Enumera todas las cantidades de horas que se mencionan en el fragmento.

- **Fragmento**:
----
Hay un lugar que dicen Agua caída, cerca de una aldea
llamada Marce. Es una gran caída de agua, una catarata, escondida en el bosque,
abajo, pegada al cañón del río. Para llegar nos cruzamos con un par de hombres
mayores que acuden a la sobreinterpretación, como suele suceder con los
humanos: “se puede bajar, con cuidado pero se puede bajar, lo difícil es subir,
pero con paciencia yo creo que podréis”. Interpretan una debilidad que se nos
supone, como cuando el otro día, en Parada do Sil, el hombre que comía con
nosotros nos amenazó: “ para llegar a la Ermita de Sta Cristina, los que andan
mucho, pero mucho mucho, pueden llegar en 4 horas; así que echadle seis”. Luego
en el coche se nos ocurre una escena divertida. Kilian está comiendo en nuestro
sitio y le contesta: “pues yo me subo al Everest y bajo en 23 horas, casi en
zapatillas”. Cada vez estoy más a favor de Susan Sontag y más en contra de la
interpretación. Volvemos sobre nuestros pasos y cogemos un Pr que va todo el
rato pegado al río, que parece ser parte de la ruta de la ribera sacra.
Atravesamos viñedos y viñedos dispuestos en terrazas siempre viendo el cañón
del Sil.
----
- **Lista de datos**:
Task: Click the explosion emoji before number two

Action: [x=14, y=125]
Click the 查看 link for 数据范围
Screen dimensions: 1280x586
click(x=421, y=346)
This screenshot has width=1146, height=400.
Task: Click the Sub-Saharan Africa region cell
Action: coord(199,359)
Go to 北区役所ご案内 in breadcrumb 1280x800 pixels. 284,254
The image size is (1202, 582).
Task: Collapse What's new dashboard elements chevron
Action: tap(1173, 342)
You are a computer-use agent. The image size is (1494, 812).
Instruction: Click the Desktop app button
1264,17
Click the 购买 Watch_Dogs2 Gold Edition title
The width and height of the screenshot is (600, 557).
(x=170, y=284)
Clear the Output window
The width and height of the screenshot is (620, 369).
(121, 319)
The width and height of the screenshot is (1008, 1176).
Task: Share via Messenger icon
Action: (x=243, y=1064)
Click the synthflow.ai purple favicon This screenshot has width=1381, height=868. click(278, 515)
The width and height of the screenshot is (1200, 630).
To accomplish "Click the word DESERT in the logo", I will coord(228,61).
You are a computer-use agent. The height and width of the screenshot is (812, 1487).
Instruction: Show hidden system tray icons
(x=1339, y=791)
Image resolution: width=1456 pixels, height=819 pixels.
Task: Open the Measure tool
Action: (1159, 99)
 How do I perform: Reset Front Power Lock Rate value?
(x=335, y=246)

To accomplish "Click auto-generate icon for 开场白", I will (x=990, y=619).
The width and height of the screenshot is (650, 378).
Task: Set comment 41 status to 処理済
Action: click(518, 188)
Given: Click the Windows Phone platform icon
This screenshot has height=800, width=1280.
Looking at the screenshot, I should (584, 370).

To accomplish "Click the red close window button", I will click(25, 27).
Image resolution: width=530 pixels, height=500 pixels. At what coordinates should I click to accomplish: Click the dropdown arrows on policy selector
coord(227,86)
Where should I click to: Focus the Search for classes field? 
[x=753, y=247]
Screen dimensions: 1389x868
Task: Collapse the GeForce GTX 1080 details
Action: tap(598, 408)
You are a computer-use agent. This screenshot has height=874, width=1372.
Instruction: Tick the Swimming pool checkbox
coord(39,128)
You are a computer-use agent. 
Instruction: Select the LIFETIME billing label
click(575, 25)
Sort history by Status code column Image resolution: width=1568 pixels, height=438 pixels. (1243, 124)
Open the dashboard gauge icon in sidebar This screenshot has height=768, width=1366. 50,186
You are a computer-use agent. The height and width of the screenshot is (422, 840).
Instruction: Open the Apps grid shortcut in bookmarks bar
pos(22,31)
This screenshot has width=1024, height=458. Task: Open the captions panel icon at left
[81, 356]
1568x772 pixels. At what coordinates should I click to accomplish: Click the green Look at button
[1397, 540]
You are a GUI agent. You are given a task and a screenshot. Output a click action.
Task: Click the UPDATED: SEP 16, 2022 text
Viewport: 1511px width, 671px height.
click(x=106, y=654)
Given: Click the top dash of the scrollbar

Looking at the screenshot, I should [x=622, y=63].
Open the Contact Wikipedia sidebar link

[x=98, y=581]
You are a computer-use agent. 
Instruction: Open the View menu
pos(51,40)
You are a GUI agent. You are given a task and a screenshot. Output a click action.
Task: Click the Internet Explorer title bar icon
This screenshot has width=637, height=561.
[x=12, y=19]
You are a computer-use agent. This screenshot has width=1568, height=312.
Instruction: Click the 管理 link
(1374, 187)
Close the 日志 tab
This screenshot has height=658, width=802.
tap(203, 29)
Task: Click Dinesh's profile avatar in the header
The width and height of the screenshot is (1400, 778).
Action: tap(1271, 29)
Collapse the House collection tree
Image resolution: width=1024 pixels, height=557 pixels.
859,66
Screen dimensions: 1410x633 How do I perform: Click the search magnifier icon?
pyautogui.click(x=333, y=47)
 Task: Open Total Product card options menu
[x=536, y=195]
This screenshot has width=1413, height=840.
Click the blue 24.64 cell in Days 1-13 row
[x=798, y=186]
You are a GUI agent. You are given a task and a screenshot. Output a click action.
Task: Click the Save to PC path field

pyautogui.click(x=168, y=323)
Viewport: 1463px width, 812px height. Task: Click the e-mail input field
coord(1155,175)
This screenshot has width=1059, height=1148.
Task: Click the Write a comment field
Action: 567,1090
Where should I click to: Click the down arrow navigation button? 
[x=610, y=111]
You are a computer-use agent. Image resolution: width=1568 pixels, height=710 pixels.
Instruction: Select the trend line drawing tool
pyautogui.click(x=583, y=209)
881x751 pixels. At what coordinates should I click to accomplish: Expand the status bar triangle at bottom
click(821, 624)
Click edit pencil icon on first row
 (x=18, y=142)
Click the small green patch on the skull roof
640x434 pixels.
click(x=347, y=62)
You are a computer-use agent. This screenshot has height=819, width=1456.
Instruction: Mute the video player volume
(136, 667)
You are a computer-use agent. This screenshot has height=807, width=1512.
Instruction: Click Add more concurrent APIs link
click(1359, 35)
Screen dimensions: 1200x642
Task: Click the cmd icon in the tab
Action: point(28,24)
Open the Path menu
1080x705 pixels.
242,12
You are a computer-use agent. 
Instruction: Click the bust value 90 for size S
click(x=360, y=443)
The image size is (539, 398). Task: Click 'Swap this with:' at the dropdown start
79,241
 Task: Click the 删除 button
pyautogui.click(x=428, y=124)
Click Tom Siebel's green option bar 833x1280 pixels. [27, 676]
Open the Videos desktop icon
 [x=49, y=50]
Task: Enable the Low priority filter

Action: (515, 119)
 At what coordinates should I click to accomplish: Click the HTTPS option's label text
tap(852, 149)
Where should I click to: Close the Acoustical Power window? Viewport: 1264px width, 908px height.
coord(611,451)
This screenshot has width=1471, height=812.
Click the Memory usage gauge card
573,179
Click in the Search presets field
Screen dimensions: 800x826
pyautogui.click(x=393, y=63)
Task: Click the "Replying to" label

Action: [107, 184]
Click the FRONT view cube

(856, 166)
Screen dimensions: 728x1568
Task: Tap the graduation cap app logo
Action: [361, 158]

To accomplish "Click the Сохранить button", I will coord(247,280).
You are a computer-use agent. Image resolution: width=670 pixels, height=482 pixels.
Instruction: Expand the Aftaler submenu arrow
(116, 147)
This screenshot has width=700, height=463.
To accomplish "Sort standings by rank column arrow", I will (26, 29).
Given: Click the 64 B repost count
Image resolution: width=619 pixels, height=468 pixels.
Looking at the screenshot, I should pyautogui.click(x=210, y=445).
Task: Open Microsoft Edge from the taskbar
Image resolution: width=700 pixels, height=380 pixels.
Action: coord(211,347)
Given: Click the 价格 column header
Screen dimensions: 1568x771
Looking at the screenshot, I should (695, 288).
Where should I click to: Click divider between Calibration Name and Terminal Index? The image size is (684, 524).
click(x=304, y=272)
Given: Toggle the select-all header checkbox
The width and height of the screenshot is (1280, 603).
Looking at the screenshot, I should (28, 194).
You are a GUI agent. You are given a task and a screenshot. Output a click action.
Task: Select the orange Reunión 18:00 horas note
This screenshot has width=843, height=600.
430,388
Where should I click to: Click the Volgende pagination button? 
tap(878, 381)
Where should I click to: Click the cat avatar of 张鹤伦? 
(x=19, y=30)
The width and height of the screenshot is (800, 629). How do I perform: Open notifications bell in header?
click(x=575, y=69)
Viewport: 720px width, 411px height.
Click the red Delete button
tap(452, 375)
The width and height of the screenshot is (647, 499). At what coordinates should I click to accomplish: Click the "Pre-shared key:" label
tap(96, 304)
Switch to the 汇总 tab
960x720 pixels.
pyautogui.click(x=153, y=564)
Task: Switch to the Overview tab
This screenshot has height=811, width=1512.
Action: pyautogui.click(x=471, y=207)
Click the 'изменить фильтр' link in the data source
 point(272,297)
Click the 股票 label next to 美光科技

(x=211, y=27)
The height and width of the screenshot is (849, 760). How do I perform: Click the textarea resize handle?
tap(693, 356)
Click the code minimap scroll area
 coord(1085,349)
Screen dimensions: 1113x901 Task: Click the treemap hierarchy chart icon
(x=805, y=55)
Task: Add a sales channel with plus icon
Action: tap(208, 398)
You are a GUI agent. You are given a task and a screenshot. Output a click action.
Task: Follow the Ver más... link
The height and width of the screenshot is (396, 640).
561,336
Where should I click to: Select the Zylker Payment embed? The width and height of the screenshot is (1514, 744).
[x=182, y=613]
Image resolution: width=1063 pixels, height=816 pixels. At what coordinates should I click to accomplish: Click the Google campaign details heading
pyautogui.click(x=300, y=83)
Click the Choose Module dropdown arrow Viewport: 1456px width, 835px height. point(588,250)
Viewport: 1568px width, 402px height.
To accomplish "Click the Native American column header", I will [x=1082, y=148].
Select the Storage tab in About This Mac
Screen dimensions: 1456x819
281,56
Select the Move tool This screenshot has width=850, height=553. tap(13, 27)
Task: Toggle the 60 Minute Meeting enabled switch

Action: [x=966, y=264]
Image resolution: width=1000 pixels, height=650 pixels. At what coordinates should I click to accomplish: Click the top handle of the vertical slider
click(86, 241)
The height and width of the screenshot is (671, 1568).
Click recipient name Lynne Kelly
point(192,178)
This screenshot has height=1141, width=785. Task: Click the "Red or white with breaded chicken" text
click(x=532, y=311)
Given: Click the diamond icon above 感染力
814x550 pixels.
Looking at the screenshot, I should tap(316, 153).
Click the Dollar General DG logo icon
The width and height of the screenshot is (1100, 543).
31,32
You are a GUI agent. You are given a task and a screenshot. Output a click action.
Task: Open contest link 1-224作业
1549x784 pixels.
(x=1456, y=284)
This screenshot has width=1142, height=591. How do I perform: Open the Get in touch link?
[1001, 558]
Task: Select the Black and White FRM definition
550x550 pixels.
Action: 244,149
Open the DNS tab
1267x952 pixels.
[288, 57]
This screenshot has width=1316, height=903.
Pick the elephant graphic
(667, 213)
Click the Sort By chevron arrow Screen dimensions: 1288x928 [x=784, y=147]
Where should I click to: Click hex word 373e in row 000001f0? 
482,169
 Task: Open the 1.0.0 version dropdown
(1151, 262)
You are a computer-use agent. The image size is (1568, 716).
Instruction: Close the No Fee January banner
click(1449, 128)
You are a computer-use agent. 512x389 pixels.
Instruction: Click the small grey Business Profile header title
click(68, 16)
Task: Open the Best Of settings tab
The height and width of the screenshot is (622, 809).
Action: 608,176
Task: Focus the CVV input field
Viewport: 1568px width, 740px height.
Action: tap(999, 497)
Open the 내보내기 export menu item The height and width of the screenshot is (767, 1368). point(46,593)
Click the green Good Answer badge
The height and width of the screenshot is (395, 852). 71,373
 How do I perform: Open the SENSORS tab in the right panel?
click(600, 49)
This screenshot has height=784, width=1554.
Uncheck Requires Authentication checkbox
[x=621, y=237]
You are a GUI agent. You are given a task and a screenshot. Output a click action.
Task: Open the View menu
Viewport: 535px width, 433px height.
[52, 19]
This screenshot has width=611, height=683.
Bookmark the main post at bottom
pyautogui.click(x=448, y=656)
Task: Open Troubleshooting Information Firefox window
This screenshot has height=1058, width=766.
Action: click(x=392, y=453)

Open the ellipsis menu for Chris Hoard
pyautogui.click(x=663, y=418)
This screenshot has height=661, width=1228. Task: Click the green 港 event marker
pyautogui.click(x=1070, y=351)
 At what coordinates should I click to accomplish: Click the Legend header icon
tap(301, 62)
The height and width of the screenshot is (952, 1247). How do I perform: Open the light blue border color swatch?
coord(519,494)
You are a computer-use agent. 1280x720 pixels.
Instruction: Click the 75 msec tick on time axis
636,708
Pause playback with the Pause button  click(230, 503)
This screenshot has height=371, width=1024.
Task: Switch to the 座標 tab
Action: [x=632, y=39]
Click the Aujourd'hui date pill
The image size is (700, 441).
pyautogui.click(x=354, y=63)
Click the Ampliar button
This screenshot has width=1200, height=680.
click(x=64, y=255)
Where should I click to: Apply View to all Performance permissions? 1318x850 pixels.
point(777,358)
----
- **Respuesta completa**:
- 4 horas
- seis horas
- 23 horas